Итак, Кориолан даже не думает скрывать презрение к праздной бедноте и ее роли в жизни общества. О чем же тогда свидетельствует тот факт, что человек из Кориол, чье имя он забывает, в пьесе превращен из богача в бедняка? Быть может, это еще один пример его глубокой неприязни к низшим классам и Кориолану просто неохота запоминать имена простолюдинов? Надо ли расценивать этот маленький диалог как проявление кастового фундаментализма, мол, даже если плебей и союзник, он все равно недостоин внимания?

Возможно. Если так, забывчивость Кориолана нужно расценивать как знак внутреннего свойства, проявление черты характера. Уильям Хэзлитт писал об «избыточности» Шекспира: обилии словесных, драматургических, сюжетных средств и деталей, которые на первый взгляд кажутся лишними, ненужными. Забывчивость Кориолана избыточна и потому красноречива: это штрих к портрету, при помощи которого Шекспир указывает на глубокий, сложный внутренний мир героя. Такие намеки предполагают, что в персонаже есть нечто большее, чем необходимо для развития сюжета, и тем самым создают ощущение цельности, многомерности образа, даже когда мы не видим его на сцене. Однако забывчивость Кориолана выглядит чем-то иным, ведь нам и так показано, что он откровенно презирает бедноту. Для чего же этот тонкий намек, что и в глубине души он тоже презирает плебс?

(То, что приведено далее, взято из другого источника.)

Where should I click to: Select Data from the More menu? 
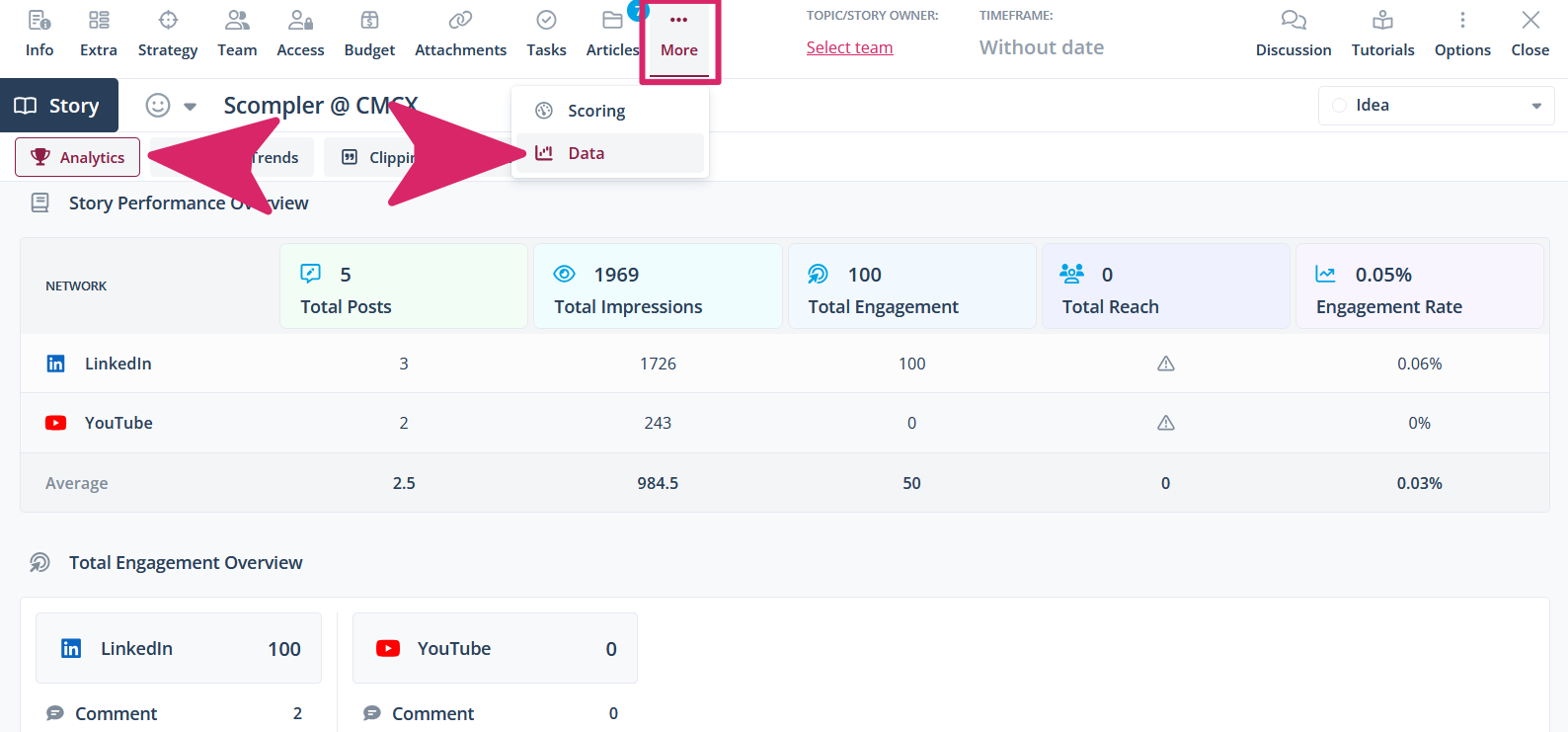(586, 153)

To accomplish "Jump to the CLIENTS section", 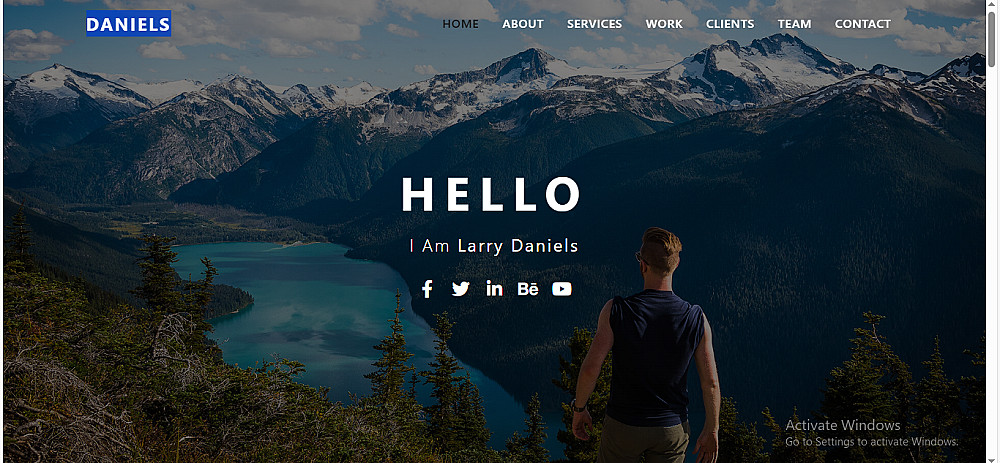I will pyautogui.click(x=730, y=24).
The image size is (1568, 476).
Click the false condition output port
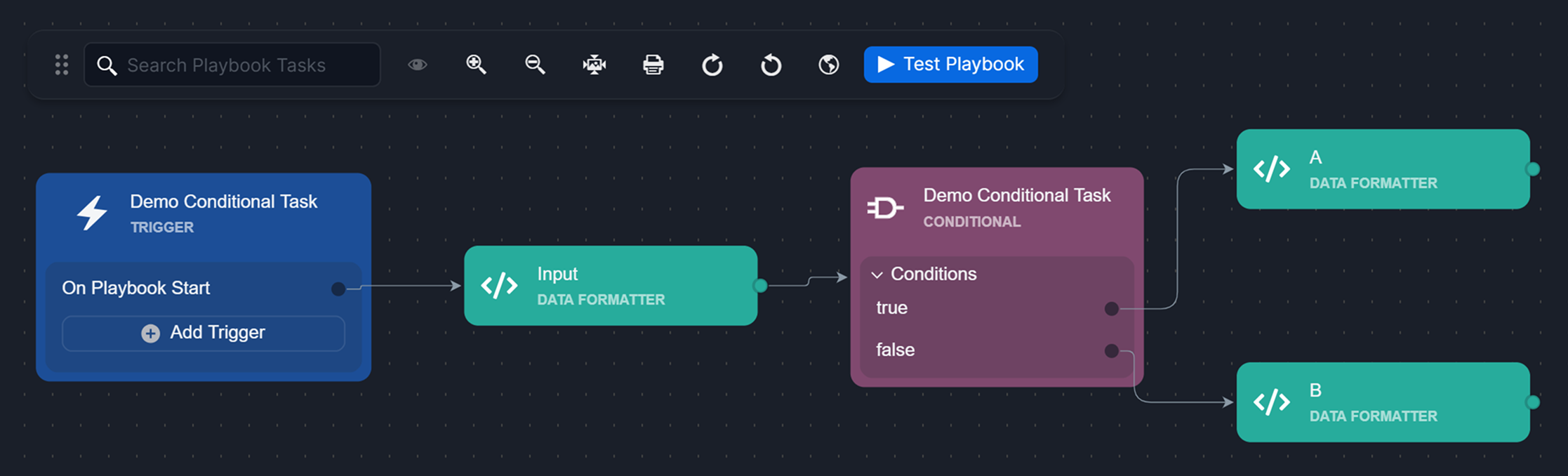1111,350
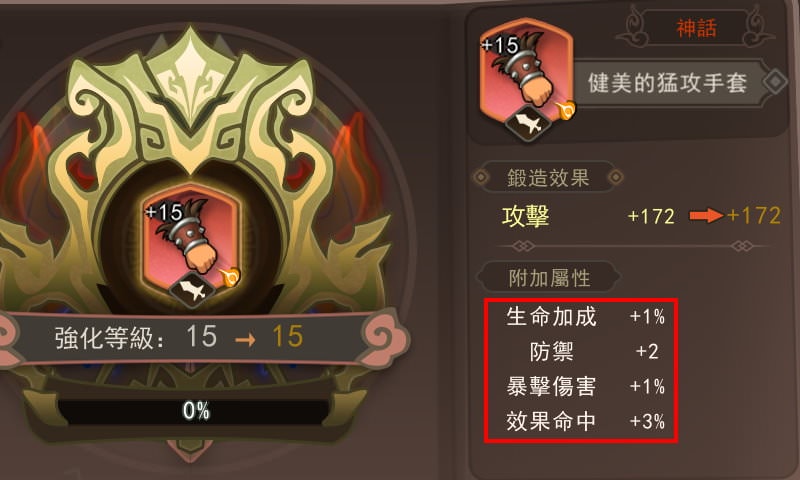Click the item name 健美的猛攻手套
Image resolution: width=800 pixels, height=480 pixels.
[667, 83]
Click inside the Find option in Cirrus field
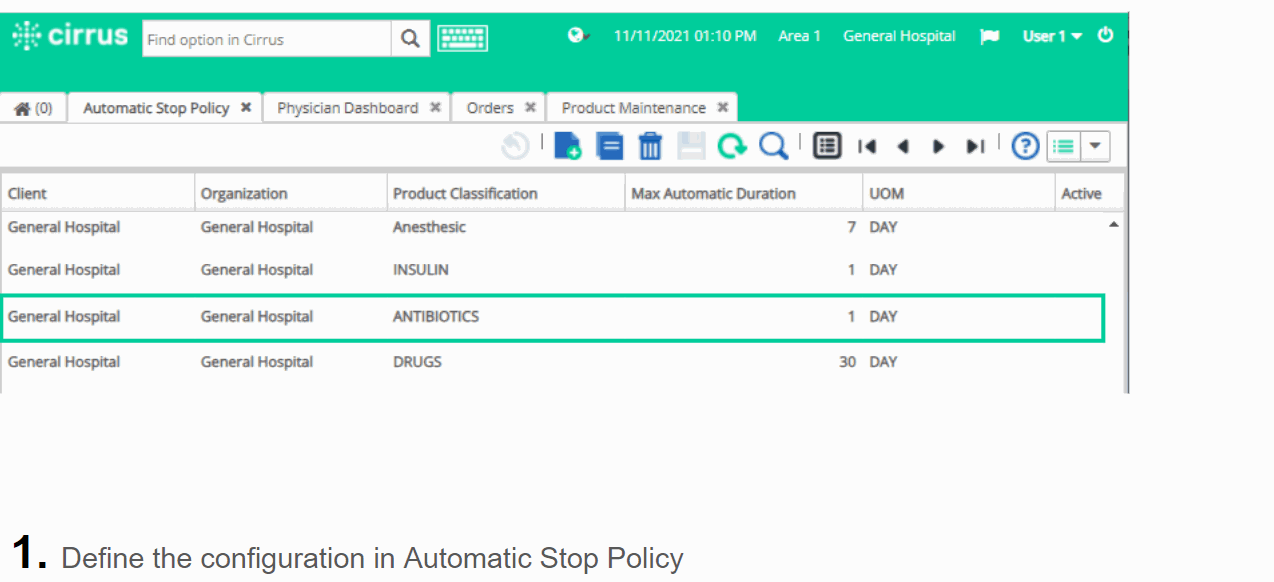This screenshot has width=1274, height=582. [x=270, y=39]
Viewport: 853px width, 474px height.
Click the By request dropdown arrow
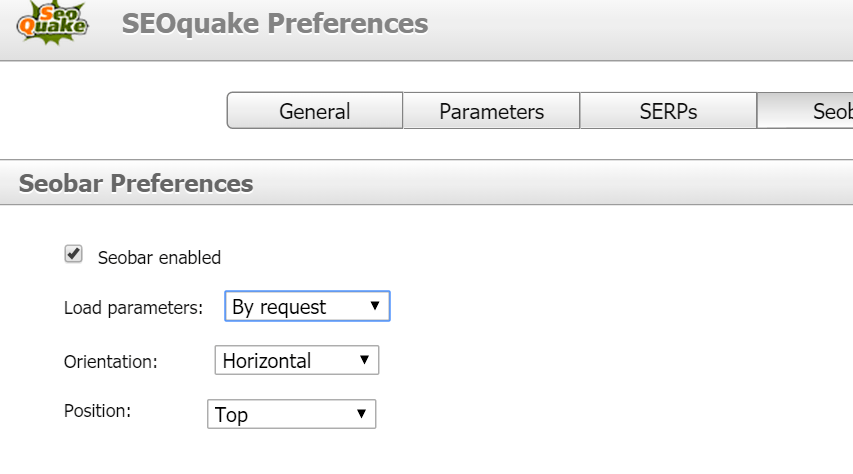tap(375, 306)
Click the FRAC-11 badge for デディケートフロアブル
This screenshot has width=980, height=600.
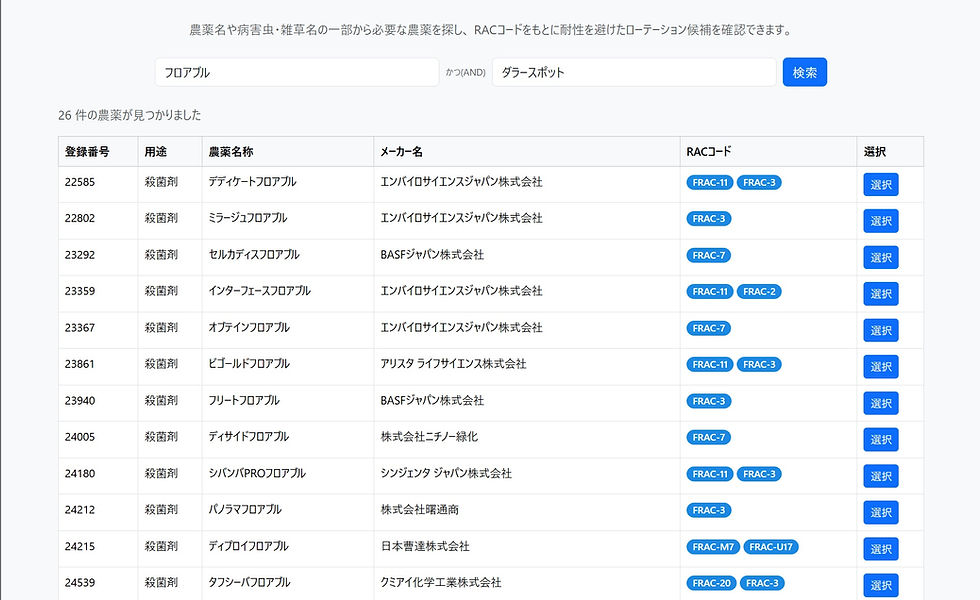pos(709,181)
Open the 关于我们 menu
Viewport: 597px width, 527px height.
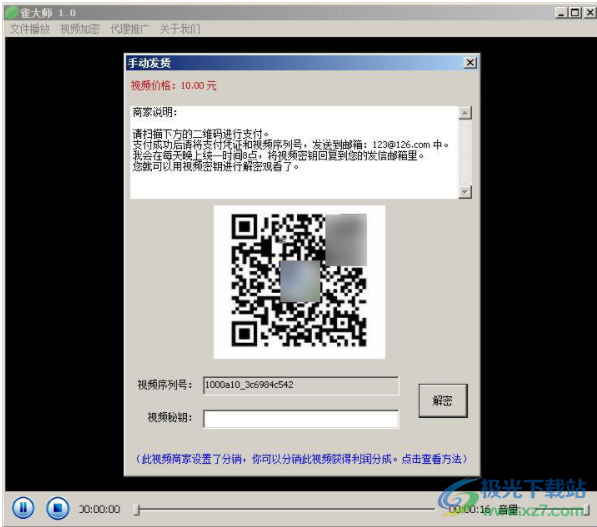(180, 29)
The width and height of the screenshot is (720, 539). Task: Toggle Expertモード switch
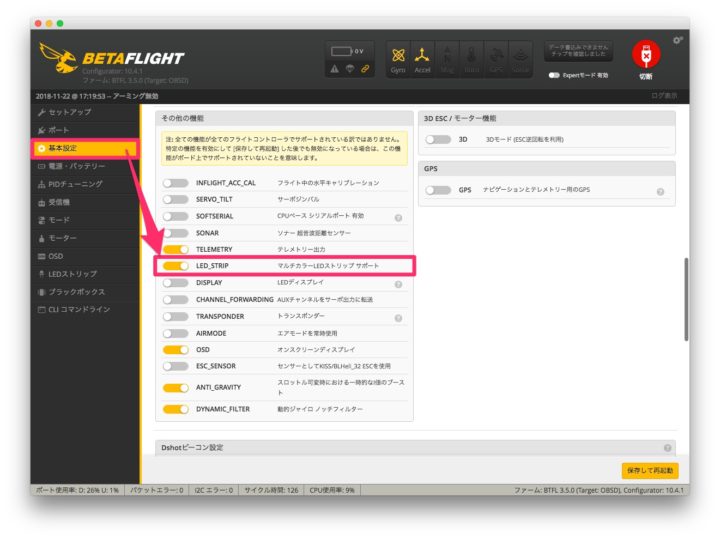coord(553,75)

В классическом труде о причудах памяти — «Психопатология обыденной жизни» — Зигмунд Фрейд писал, что любая, даже самая мелкая деталь забывается не случайно. Анализируя собственную неспособность припомнить имя, Фрейд заключает, что «наряду с обыкновенным забыванием собственных имен встречаются и случаи забывания мотивированного, причем мотивом служит вытеснение». Что же может вытесняться в контексте «Кориолана»? Само имя Кориолан в шекспировскую эпоху было синонимом слова «предатель»: его помнили прежде всего как полководца, который обратился против собственного народа. Быть может, забывая имя вольска, помогавшего врагу, Кориолан в каком-то смысле вытесняет из памяти себя и свое будущее предательство.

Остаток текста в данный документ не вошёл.